**SET PROBLEM**
Starting at the line containing "The image size" and continuing through the last of the items, rewrite the lines with "dropdown" replaced by "drop-down list" and nothing else changed. Leave the pictures out.

**RECORDS TO USE**
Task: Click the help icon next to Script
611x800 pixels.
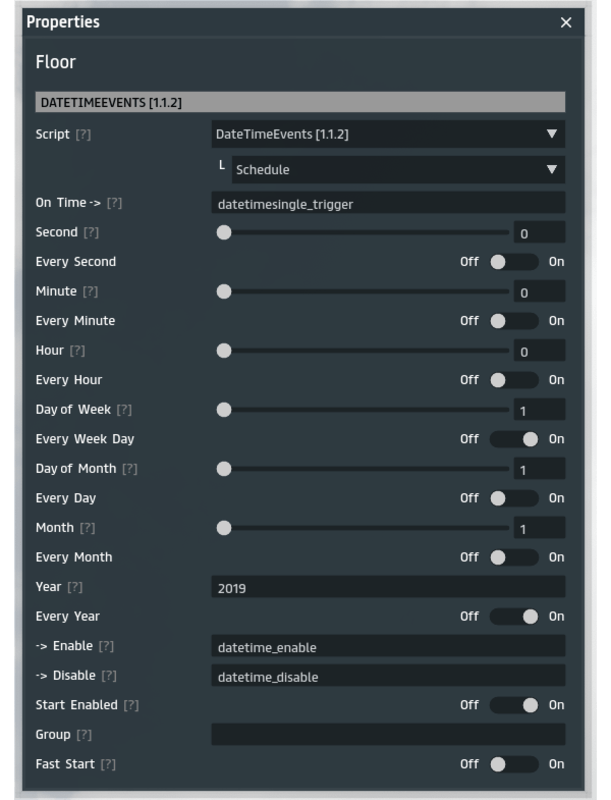Action: coord(83,134)
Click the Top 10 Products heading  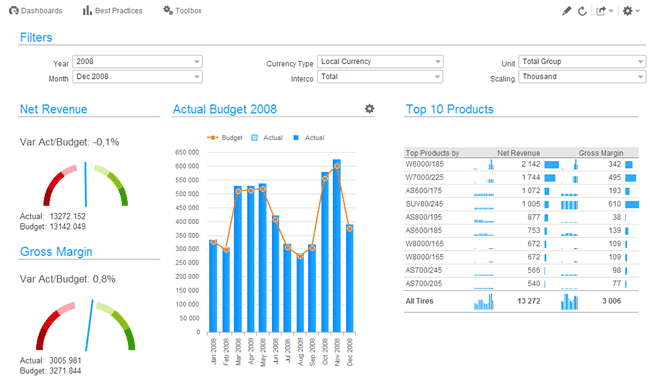click(450, 109)
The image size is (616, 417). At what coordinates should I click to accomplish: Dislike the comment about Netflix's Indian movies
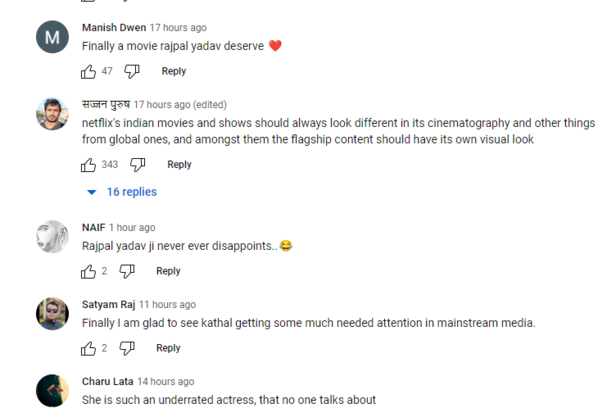(138, 164)
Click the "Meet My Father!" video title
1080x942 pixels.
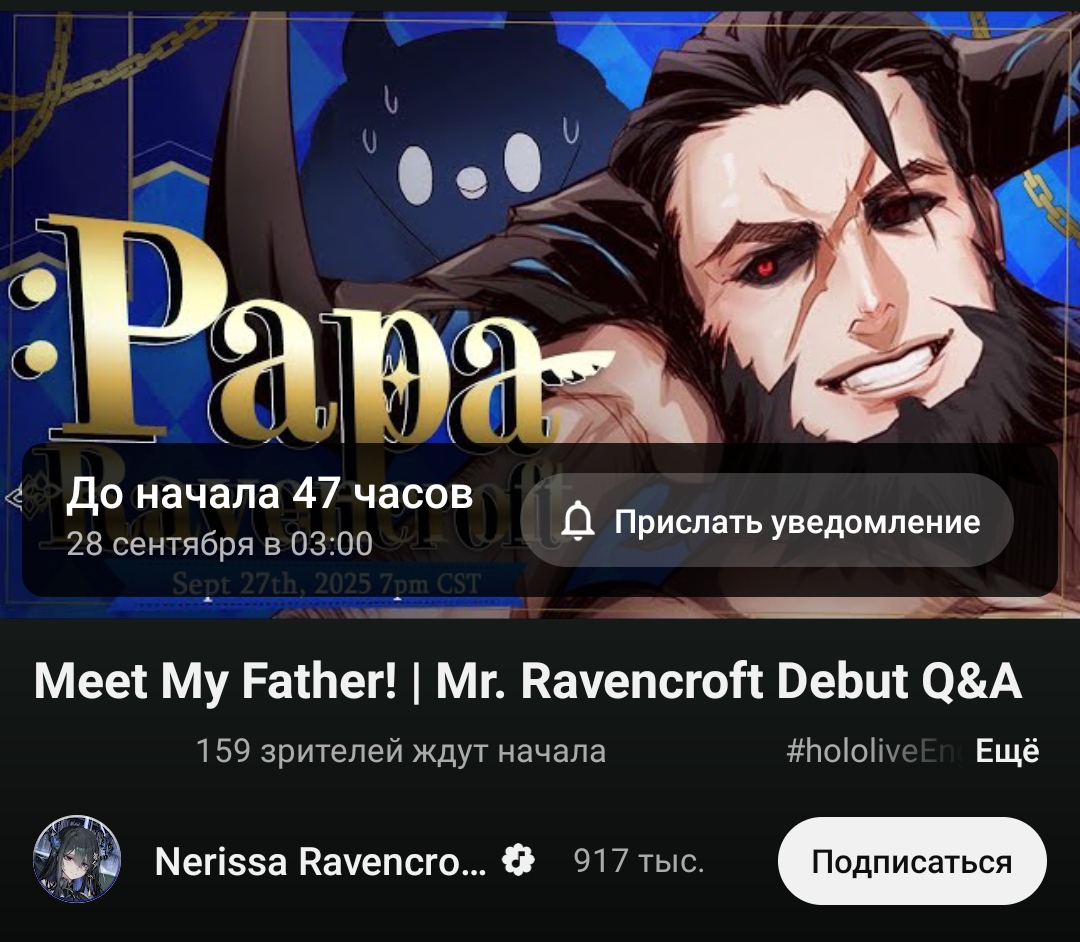coord(528,681)
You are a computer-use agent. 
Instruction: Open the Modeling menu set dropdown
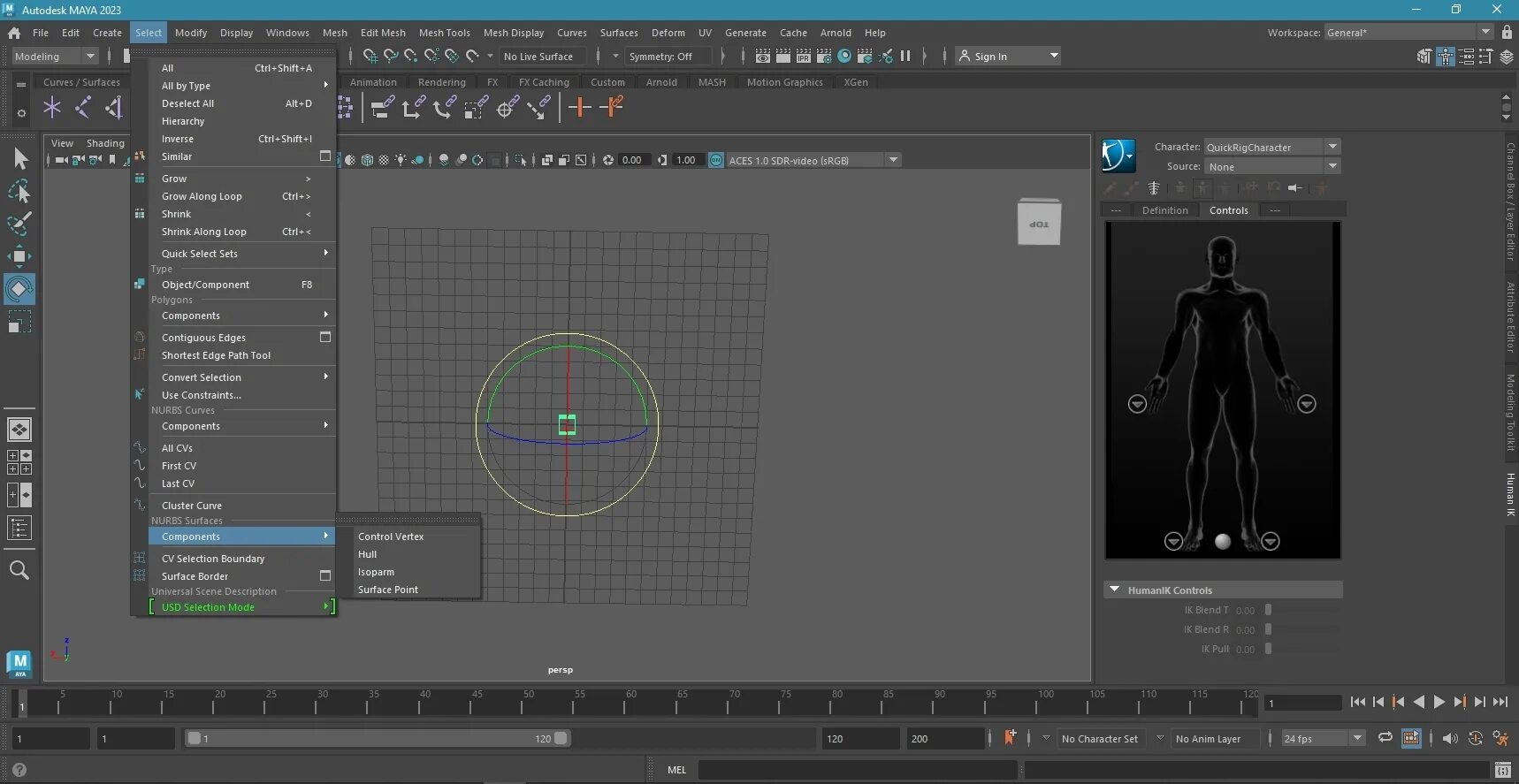click(55, 57)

**ANSWER TO THIS PROBLEM**
The image size is (616, 417). At what coordinates should I click to accomplish: Dislike the comment about Netflix's Indian movies
(138, 164)
Click the "Meet My Father!" video title
1080x942 pixels.
coord(528,681)
You are a computer-use agent. 
Instruction: Open the Modeling menu set drop-down list
click(55, 57)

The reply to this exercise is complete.